24 Februari 2018•Update: 25 Februari 2018
Sinan Uslu
ANKARA
Empat warga jompo itu ditemukan di sebuah gudang di sebelah barat laut Afrin, Suriah, Jumat. Dengan tangan terikat, mereka dikelilingi ranjau dan bahan peledak rakitan.
Penemuan tersebut menjadi bukti kekejaman organisasi teroris YPG/PKK yang menculik warga sipil dan menjadikannya sebagai tameng.
Menurut sumber militer, empat warga sipil berusia 80 dan 90 tahun itu ditemukan Angkatan Bersenjata Turki dan Tentara Pembebasan Suriah (FSA) saat membersihkan Desa Maskah di Racu dari teroris, sebagai bagian dari Operasi Ranting Zaitun di Afrin, Suriah.
Tim Deteksi dan Penjinak Bom Rakitan dan Pertambangan (METI) melepaskan ranjau dan bahan peledak rakitan.
Warga sipil tersebut kemudian dievakuasi ke tempat aman di kantor polisi perbatasan.
Militer kemudian mengecek rumah-rumah lain di desa tersebut, sebagai bagian dari operasi. Mereka menemukan 12 alat peledak lantas menghancurkannya di wilayah aman.

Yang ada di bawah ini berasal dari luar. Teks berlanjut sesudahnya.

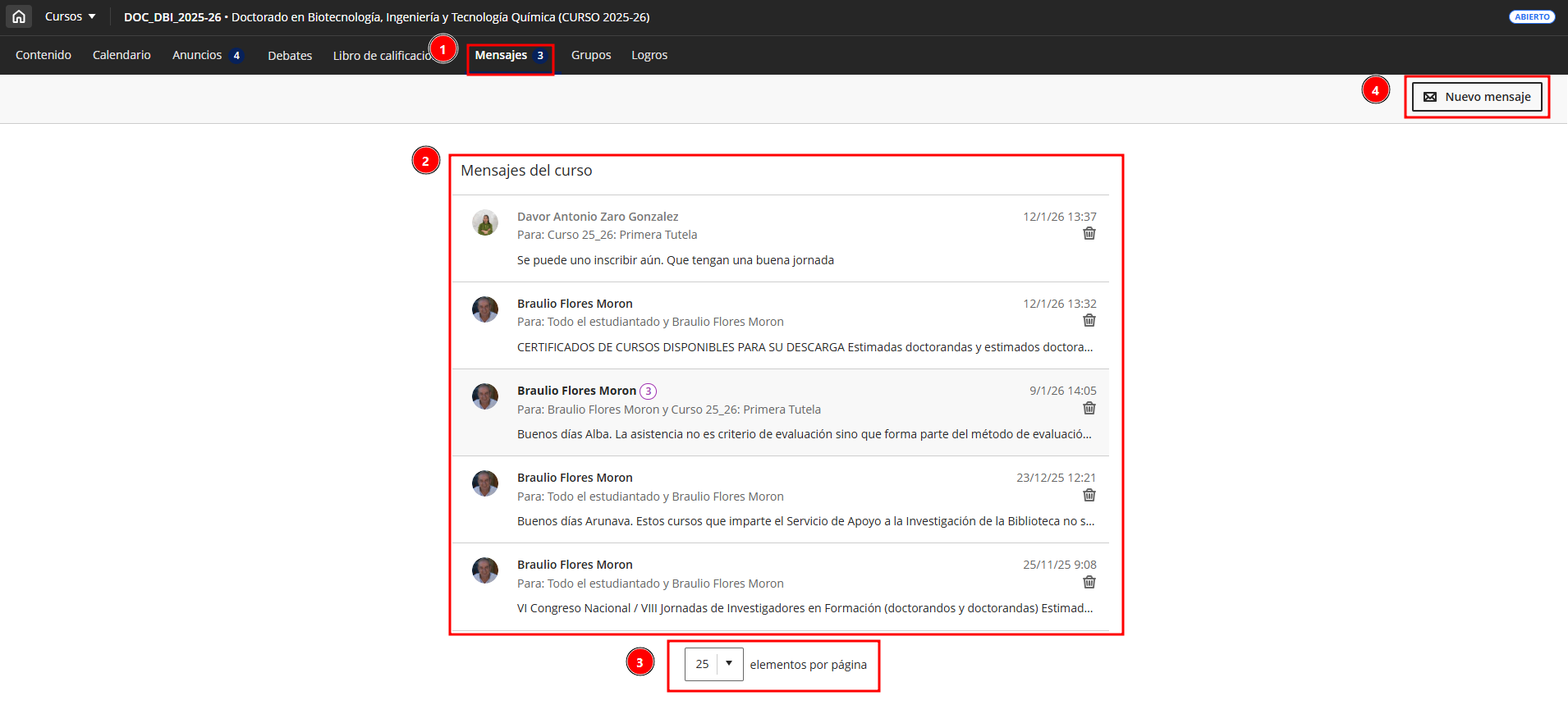The width and height of the screenshot is (1568, 705).
Task: Open the Logros tab
Action: pos(649,55)
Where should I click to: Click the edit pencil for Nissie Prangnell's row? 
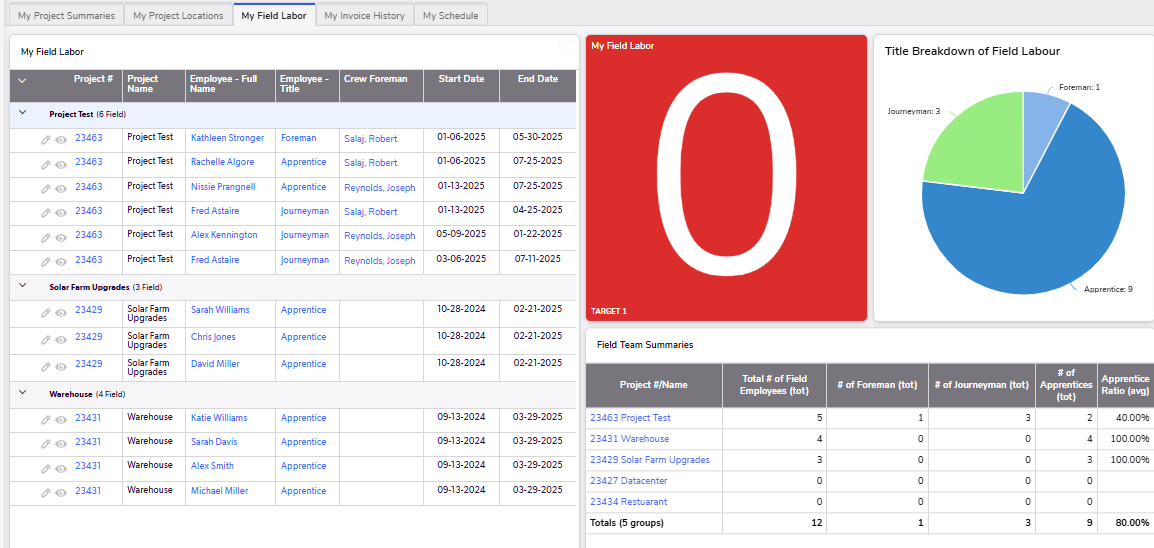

Berbagai foto kejadian tersebut menjadi bukti bagaimana organisasi teroris menjadikan warga sipil sebagai tameng manusia, dan ingin menyakiti pasukan Turki yang akan datang untuk membantu.
Militer Turki dan FSA membersihkan desa tersebut dari teroris YPG/PKK-Daesh sepanjang hari.
Sejak 20 Januari lalu Turki meluncurkan Operasi Ranting Zaitun untuk menumpas YPG/PKK dan teroris Daesh di Afrin.
Menurut Staf Jenderal Turki, operasi bertujuan untuk membangun keamanan dan stabilitas di sepanjang perbatasan Turki dan sekitarnya, serta mellindungi Suriah dari kekejaman serta penindasan teroris.
Operasi dilakukan di bawah kerangka Turki, berdasarkan hukum internasional, resolusi Dewan Keamanan PBB, dan kedaulatan teritorial Suriah, kata dia.
Afrin menjadi tempat persembunian utama bagi PYD/PKK sejak Juli 2012, saat rezim Bashar al-Assad di Suriah meninggalkan kota tersebut ke kelompok teror tanpa perlawanan.